### Supplied text
An article summarizing the efforts to determine the way in which sex impacts cell physiological research has been written by Catherine M. Fuller, of the Department of Cell, Developmental and Integrative Biology at the University of Alabama-Birmingham, and Paul A. Insel of the Departments of Pharmacology and Medicine at the University of California-San Diego. Paul Insel is also the Editor-in-Chief of the American Journal of Physiology-Cell Physiology (AJP- Cell). Their article is entitled (with apologies to Woody Allen), “I don't know the question, but sex is definitely the answer! Focus on “In pursuit of scientific excellence: sex matters” and "Do you know the sex of your cells?" It is online at http://bit.ly/KmyBod. Their article examines two recent articles published in AJP-Cell and one in Nature that provide a compelling case on why the APS action undertaken in 2012 was not only correct but essential.
Drs. Fuller and Insel suggest that “In pursuit of scientific excellence: sex matters,” the editorial that introduced the new APS policy on sex and gender, provides an essential framework on why this step was taken. Written by Virginia M. Miller, a Professor at the Mayo Clinic College of Medicine, the editorial (http://bit.ly/1f9ldRv) describes why the policy change would benefit the scientific community and ultimately human health.
An additional evaluation of how sex differences in cell physiology impact cell regulation, stem cell function and clinical and pharmaceutical science was undertaken by Elizabeth Pollitzer, Director, Portia Ltd., in the United Kingdom. Her findings were presented before the third National Science Foundation sponsored Gender Summit held in Washington, D.C. in November 2013. Her article, “Cell Sex Matters,” appeared in the online edition of Nature.

### Problem to work on
Reproduce word for word the portion of the passage on sex differences in cell physiology that begins at the words "Drs. Fuller and" and stops after the words "ultimately human health.".

### The data
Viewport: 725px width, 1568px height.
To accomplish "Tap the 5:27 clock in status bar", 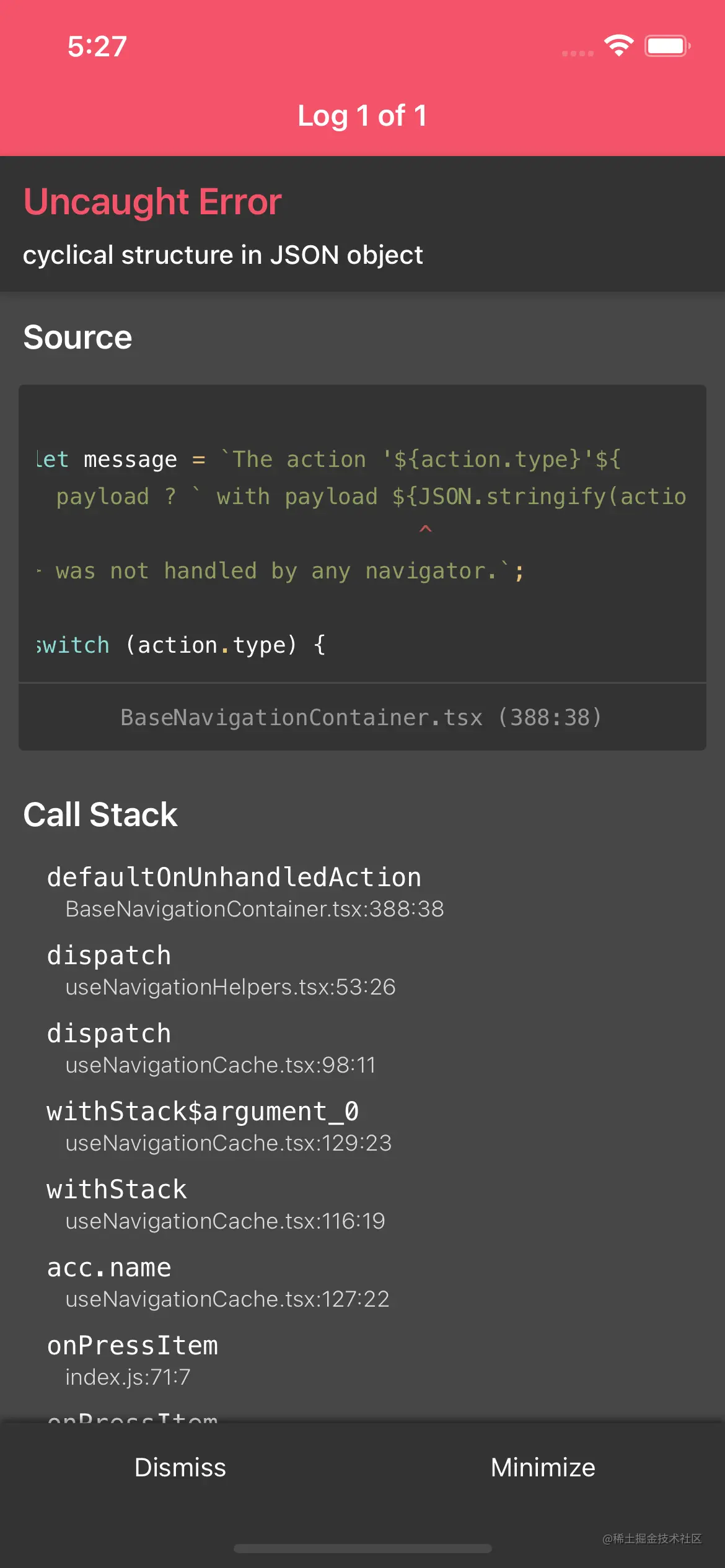I will (97, 46).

### Solution to this problem
Drs. Fuller and Insel suggest that “In pursuit of scientific excellence: sex matters,” the editorial that introduced the new APS policy on sex and gender, provides an essential framework on why this step was taken. Written by Virginia M. Miller, a Professor at the Mayo Clinic College of Medicine, the editorial (http://bit.ly/1f9ldRv) describes why the policy change would benefit the scientific community and ultimately human health.